● Data extracts

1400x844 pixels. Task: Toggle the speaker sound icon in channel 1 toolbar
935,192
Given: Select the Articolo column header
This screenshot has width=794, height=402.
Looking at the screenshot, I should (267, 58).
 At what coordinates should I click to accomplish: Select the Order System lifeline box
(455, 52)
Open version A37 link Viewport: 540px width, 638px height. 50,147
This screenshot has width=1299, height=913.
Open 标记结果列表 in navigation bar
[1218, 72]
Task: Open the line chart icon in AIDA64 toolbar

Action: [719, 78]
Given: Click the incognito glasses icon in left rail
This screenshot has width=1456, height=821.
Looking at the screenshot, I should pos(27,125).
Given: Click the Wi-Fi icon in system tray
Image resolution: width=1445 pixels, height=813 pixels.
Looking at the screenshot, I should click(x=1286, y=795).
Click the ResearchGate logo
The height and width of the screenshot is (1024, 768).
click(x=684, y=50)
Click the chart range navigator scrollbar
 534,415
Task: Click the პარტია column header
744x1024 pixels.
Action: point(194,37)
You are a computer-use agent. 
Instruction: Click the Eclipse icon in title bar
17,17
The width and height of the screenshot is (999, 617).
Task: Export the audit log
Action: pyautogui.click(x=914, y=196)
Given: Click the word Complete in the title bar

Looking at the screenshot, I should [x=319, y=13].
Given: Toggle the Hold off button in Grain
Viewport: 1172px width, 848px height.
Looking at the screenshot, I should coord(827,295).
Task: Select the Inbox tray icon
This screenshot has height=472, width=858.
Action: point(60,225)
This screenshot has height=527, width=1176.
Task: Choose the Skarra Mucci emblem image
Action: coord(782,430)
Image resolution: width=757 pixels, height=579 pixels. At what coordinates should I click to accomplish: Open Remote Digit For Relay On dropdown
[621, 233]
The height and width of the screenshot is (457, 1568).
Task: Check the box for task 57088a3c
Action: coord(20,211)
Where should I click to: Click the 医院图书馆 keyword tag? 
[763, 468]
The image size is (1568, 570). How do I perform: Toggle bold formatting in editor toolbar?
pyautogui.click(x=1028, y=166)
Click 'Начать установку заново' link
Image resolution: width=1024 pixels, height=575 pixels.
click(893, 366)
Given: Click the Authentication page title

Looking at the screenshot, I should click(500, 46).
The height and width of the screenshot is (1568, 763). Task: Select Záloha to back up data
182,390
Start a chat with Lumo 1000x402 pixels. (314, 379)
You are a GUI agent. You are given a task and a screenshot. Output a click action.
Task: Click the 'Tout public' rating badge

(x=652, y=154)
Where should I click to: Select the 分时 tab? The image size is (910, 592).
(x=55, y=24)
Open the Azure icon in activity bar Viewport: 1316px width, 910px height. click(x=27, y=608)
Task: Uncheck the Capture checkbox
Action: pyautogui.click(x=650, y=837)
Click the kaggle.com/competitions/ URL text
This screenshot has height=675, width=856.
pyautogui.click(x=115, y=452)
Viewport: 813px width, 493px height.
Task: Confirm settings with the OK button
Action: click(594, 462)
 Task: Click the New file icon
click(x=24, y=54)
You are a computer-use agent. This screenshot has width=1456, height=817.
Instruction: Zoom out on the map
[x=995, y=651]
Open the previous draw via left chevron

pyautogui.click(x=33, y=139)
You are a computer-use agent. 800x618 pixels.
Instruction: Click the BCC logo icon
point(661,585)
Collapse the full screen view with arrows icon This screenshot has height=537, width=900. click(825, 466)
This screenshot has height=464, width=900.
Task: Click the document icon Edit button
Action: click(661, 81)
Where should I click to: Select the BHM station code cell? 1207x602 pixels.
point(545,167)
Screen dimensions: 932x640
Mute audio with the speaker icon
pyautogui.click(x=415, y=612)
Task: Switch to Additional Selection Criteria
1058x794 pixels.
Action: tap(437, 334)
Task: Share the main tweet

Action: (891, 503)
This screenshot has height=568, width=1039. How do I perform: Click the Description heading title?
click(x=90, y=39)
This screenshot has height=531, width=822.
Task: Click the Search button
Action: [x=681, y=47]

● What the task asks
Only the lines from the one containing "Instruction: Zoom out on the map" through the end of the records above belong in the answer, each exactly as written.

● Response
Instruction: Zoom out on the map
[x=995, y=651]
Open the previous draw via left chevron

pyautogui.click(x=33, y=139)
You are a computer-use agent. 800x618 pixels.
Instruction: Click the BCC logo icon
point(661,585)
Collapse the full screen view with arrows icon This screenshot has height=537, width=900. click(825, 466)
This screenshot has height=464, width=900.
Task: Click the document icon Edit button
Action: click(661, 81)
Where should I click to: Select the BHM station code cell? 1207x602 pixels.
point(545,167)
Screen dimensions: 932x640
Mute audio with the speaker icon
pyautogui.click(x=415, y=612)
Task: Switch to Additional Selection Criteria
1058x794 pixels.
Action: tap(437, 334)
Task: Share the main tweet

Action: (891, 503)
This screenshot has height=568, width=1039. How do I perform: Click the Description heading title?
click(x=90, y=39)
This screenshot has height=531, width=822.
Task: Click the Search button
Action: [x=681, y=47]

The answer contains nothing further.